Six things I did in December 2012:

1) Attended the SponsorF PI meeting and demo. I did another 90 minute talk
for the research groups there, this time about the state of anonymity
research and traffic analysis attacks:
http://freehaven.net/~arma/slides-pi-dec12.pdf
We also did a joint demo with several other research groups funded in the
same program. It went surprisingly smoothly.

2) Met with the Georgetown and NRL research teams about evaluating Tor
performance. Their next plan is to run their own Tor network in a testbed,
and log lots of things to get a handle on what performance data is most
useful to collect. Then we can work on privacy-preserving ways of collecting
exactly that data on the public Tor network, to learn how the testbed
compares to reality and to start identifying performance bottlenecks in the
deployed network.

3) Met with BBG to give them a status update on our task list, and on our
plans for funding exit relays. They are happy with our progress so far.

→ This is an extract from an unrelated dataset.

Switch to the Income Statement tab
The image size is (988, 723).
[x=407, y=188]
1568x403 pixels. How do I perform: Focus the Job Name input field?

4) Met with Karsten to explain and elaborate on SponsorF Year3 Phase1
items:
https://trac.torproject.org/projects/tor/wiki/org/sponsors/SponsorF/Year3
He's taking his notes and following up with each developer individually to
make sure all sides are communicating about what they expect.

5) Attended 29c3 in Hamburg, and did another joint talk with Jacob:
https://blog.torproject.org/blog/trip-report-29c3

6) Released Tor 0.2.4.7-alpha:
https://lists.torproject.org/pipermail/tor-talk/2012-December/026933.html

-------------------------------------------------------------------------

Six smaller-but-still-useful things I did too:

7) Attended the Access Innovation Award ceremony, where Tor projects were
named as two of the five winners (and three of the finalists):
https://blog.torproject.org/blog/tor-projects-win-two-access-innovation-awar
ds

8) Wrote grad school recommendation letters for David and Sathya. Turning
Tor developers into Tor researchers is a great next step in growing our
empire!

9) Wrote a review for a traffic analysis submission to NSDI. I hope the
authors fix it up and resubmit it somewhere -- it showed a lot of promise.

10) Refused a journal review for the IEEE Transactions on Information
Forensics & Security, since they're not open-access. I forwarded my mail to
an IEEE publisher representative to make sure they knew my reason for
refusing; she had the audacity to reply that actually they *are*
open-access, since they have an option where they let an author pay them
three thousand dollars per article to not lock the pdf behind their paywall.
That's exactly the dead-end strategy the for-profit publishing corporations
are taking. Shame on IEEE for claiming to have my field's best interests in
mind.

11) Helped Jed Crandall and Joss Wright get oriented for next year's FOCI
workshop (colocated with Usenix Security in DC in August -- see
https://www.usenix.org/conference/foci12/call-for-papers for last year's).
It looks like they'll have a great group on their program committee.

12) Revised https://www.torproject.org/docs/tor-relay-debian to be the most
likely useful instructions page for every Linux/Unix relay operator.

-------------------------------------------------------------------------

Five of my January 2013 plans:

1) Have a short vacation in Amsterdam post-29c3.

2) January seems to be my month of law enforcement trainings: I have a
meeting with the DEA to teach them about Tor and answer questions; then two
days of meetings with Dutch law enforcement; a meeting with the Belgian
"cybercrime" division; and Jacob and I are doing the keynote at a Dutch
government security conference:
https://www.ncsc.nl/english/conference/conference-2013/programme
(remember Diginotar, anybody?)

3) Attend the OONI hackfest: we're bringing together Tor developers, Georgia
Tech researchers, and M-Lab representatives so we can improve
cross-collaboration.

4) Meet with Karsten about the second half of the SponsorF Year3 items.

5) Help review our annual report, help figure out our 2013 budget, and
otherwise do useful board member things.